課題文のうち、「ってことで、加藤の在韓公使時代の回顧的な報告も今回で10回目になりました。」を含む箇所から「って、好情を寄するに至れり。」の直後までを、一字も変えずに書き写してください。

課題文:
· · · ·

つうか、改めて見ると問題山積だったんだねぇ・・・。
ってことで、加藤の在韓公使時代の回顧的な報告も今回で10回目になりました。
今回も『各国内政関係雑纂/韓国ノ部 第二巻/12 着任当時ノ状況(レファレンスコード:B03050003900)』、1899年(明治32年)5月17日付『機密第36号』の続きを見ていきましょう。

外人に対する感情融和

28年10月8日の事変は、啻に当国人の感情を酷害したるのみならず、甚しく外人の感情を害し、我を目するに残忍酷薄を以てし、一般の政策に対し直接間接の反対を受けたること少からず。
殊に米国宣教師等の排日本的運動を然りとなす。
是を以て本官の対韓懐柔策の稍々緒に就きたると同時に、先づ一般外人の我に対する悪感情を滌除するを急務と認め、各国使臣以外に就て稍々地位ある外国人、殊に米国宣教師に向って交際を親密にし、有らゆる機会を以て其好感情を維がんと力めたるに、幸に顕著なる効果を収め、排日的論議を試むるものを見ざるに至れり。
時恰もスペール氏本邦より当国に来任したるに、同氏は非常に民主的言動を嫌忌し、外国宣教師等が其分を忘れて漫りに政治に容喙するを以て甚だ不都合なりとし、大にアンチアメリカン主義を公言したる為め、米国人などは痛く露公使に対して不快の念を起し、同時に露国とは自ら対手者たる我に向って、好情を寄するに至れり。
斯くて已往スペール公使とシル公使との時代に成立せし露米間の密鎖は全く謝絶して、爾来寧ろ米国の助勢を我に誘致したるは、固より本官の画策其功を奏したる次第なりと雖、時勢の変化とスペール氏の排米的言動も有力なる原因なりしことを認む。
閔妃殺害事件は韓国人だけではなく、甚だしく外国人の感情を害し、日本人を残忍酷薄と見なし、一般の政策についても直接間接の反対を受けたことも少なくなく、特にアメリカ人宣教師などは排日運動を当然と捉える。
返す返すも三浦梧楼と壮士連中の害は大きいですな。

· · · ·

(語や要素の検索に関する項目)

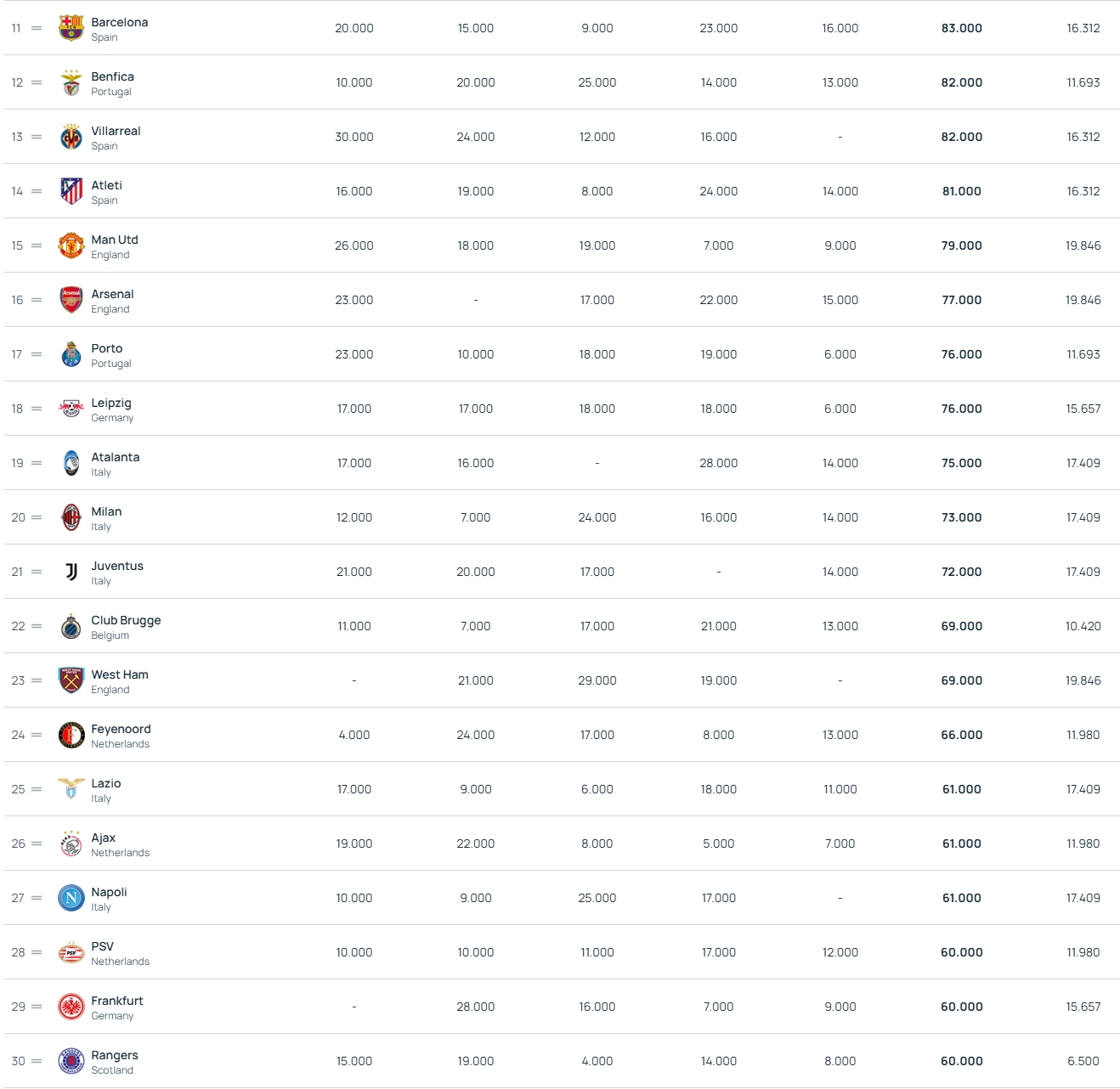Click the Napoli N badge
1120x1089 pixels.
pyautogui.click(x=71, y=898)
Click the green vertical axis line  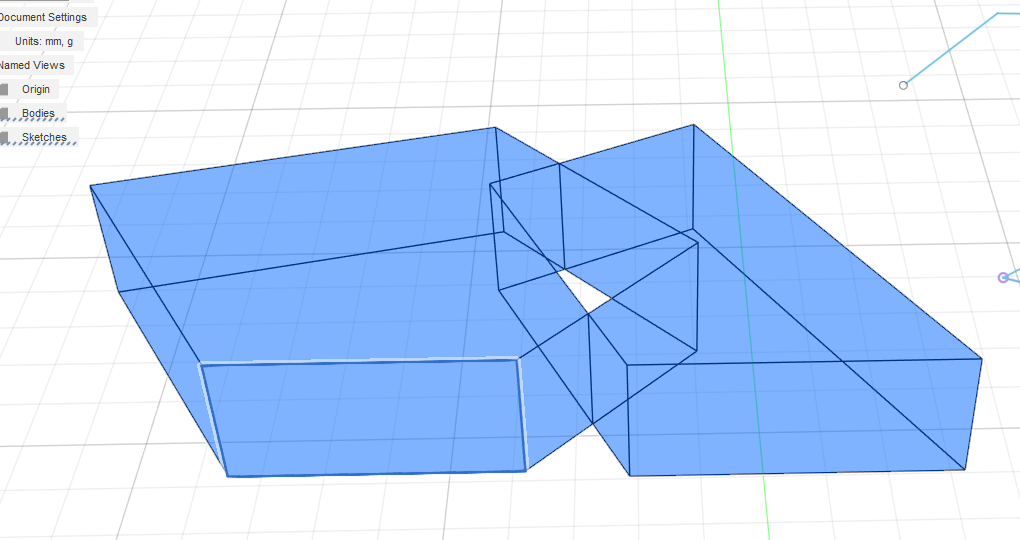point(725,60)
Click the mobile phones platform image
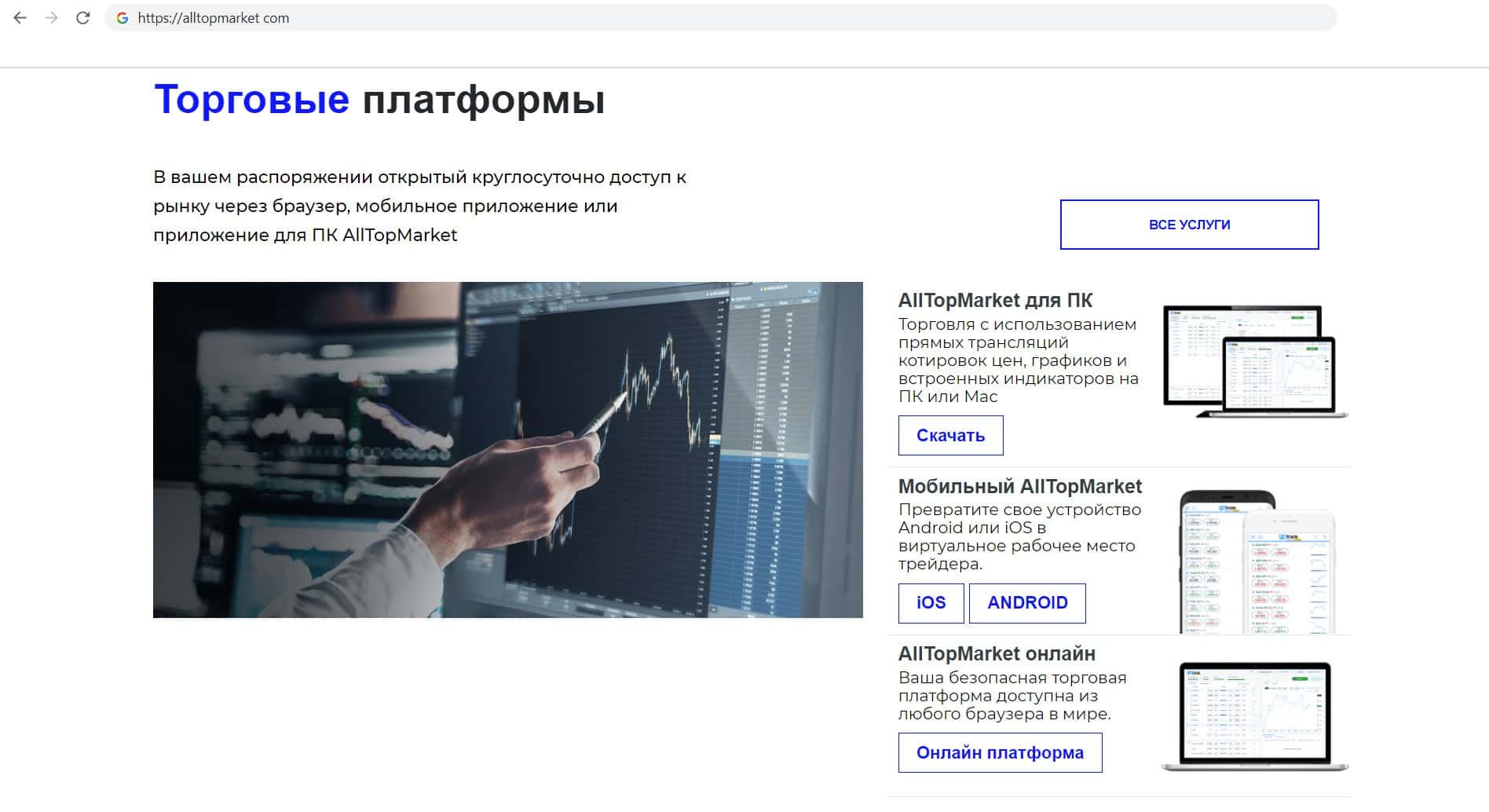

· · · ·

解答:
ってことで、加藤の在韓公使時代の回顧的な報告も今回で10回目になりました。
今回も『各国内政関係雑纂/韓国ノ部 第二巻/12 着任当時ノ状況(レファレンスコード:B03050003900)』、1899年(明治32年)5月17日付『機密第36号』の続きを見ていきましょう。

外人に対する感情融和

28年10月8日の事変は、啻に当国人の感情を酷害したるのみならず、甚しく外人の感情を害し、我を目するに残忍酷薄を以てし、一般の政策に対し直接間接の反対を受けたること少からず。
殊に米国宣教師等の排日本的運動を然りとなす。
是を以て本官の対韓懐柔策の稍々緒に就きたると同時に、先づ一般外人の我に対する悪感情を滌除するを急務と認め、各国使臣以外に就て稍々地位ある外国人、殊に米国宣教師に向って交際を親密にし、有らゆる機会を以て其好感情を維がんと力めたるに、幸に顕著なる効果を収め、排日的論議を試むるものを見ざるに至れり。
時恰もスペール氏本邦より当国に来任したるに、同氏は非常に民主的言動を嫌忌し、外国宣教師等が其分を忘れて漫りに政治に容喙するを以て甚だ不都合なりとし、大にアンチアメリカン主義を公言したる為め、米国人などは痛く露公使に対して不快の念を起し、同時に露国とは自ら対手者たる我に向って、好情を寄するに至れり。